Leaf transpiration plays a role in phosphorus acquisition among a large set of chickpea genotypes

Low availability of inorganic phosphorus (P) is considered a major constraint for crop productivity worldwide. A unique set of 266 chickpea (Cicer arietinum L.) genotypes, originating from 29 countries and with diverse genetic background, were used to study P-use efficiency. Plants were grown in pots containing sterilized river sand supplied with P at a rate of 10gPg(-1) soil as FePO4, a poorly soluble form of P. The results showed large genotypic variation in plant growth, shoot P content, physiological P-use efficiency, and P-utilization efficiency in response to low P supply. Further investigation of a subset of 100 chickpea genotypes with contrasting growth performance showed significant differences in photosynthetic rate and photosynthetic P-use efficiency. A positive correlation was found between leaf P concentration and transpiration rate of the young fully expanded leaves.

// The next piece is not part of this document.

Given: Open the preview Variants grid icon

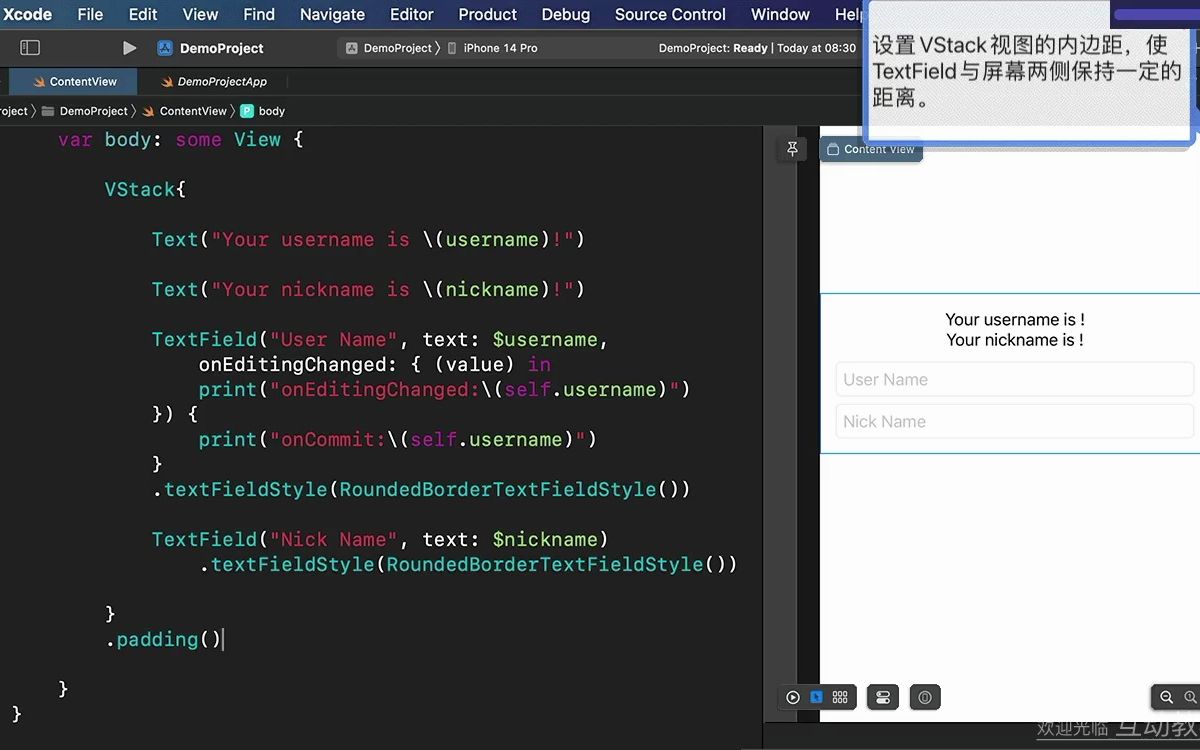Looking at the screenshot, I should click(x=840, y=697).
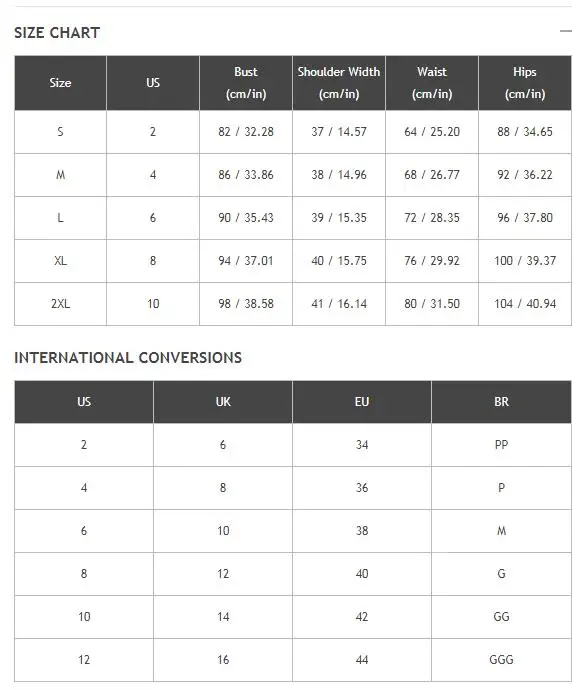Click the SIZE CHART heading
Screen dimensions: 580x690
coord(57,33)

For the first time, our study has suggested a role of leaf transpiration in P acquisition, consistent with transpiration-driven mass flow in chickpea grown in low-P sandy soils. The identification of 6 genotypes with high plant growth, P-acquisition, and P-utilization efficiency suggests that the chickpea reference set can be used in breeding programmes to improve both P-acquisition and P-utilization efficiency under low-P conditions. Low availability of phosphorus (P) is a major constraint for crop productivity worldwide, and there is a need to improve P-use efficiency. Using a unique set of 266 chickpea genotypes, our study identified 6 genotypes with high P-acquisition and P-utilization efficiency, suggesting that the chickpea reference set can be used in breeding programs to improve P-use efficiency under low-P conditions. For the first time, our study has demonstrated the significance of leaf transpiration in P acquisition likely via mass flow in chickpea grown in low-P sandy soils.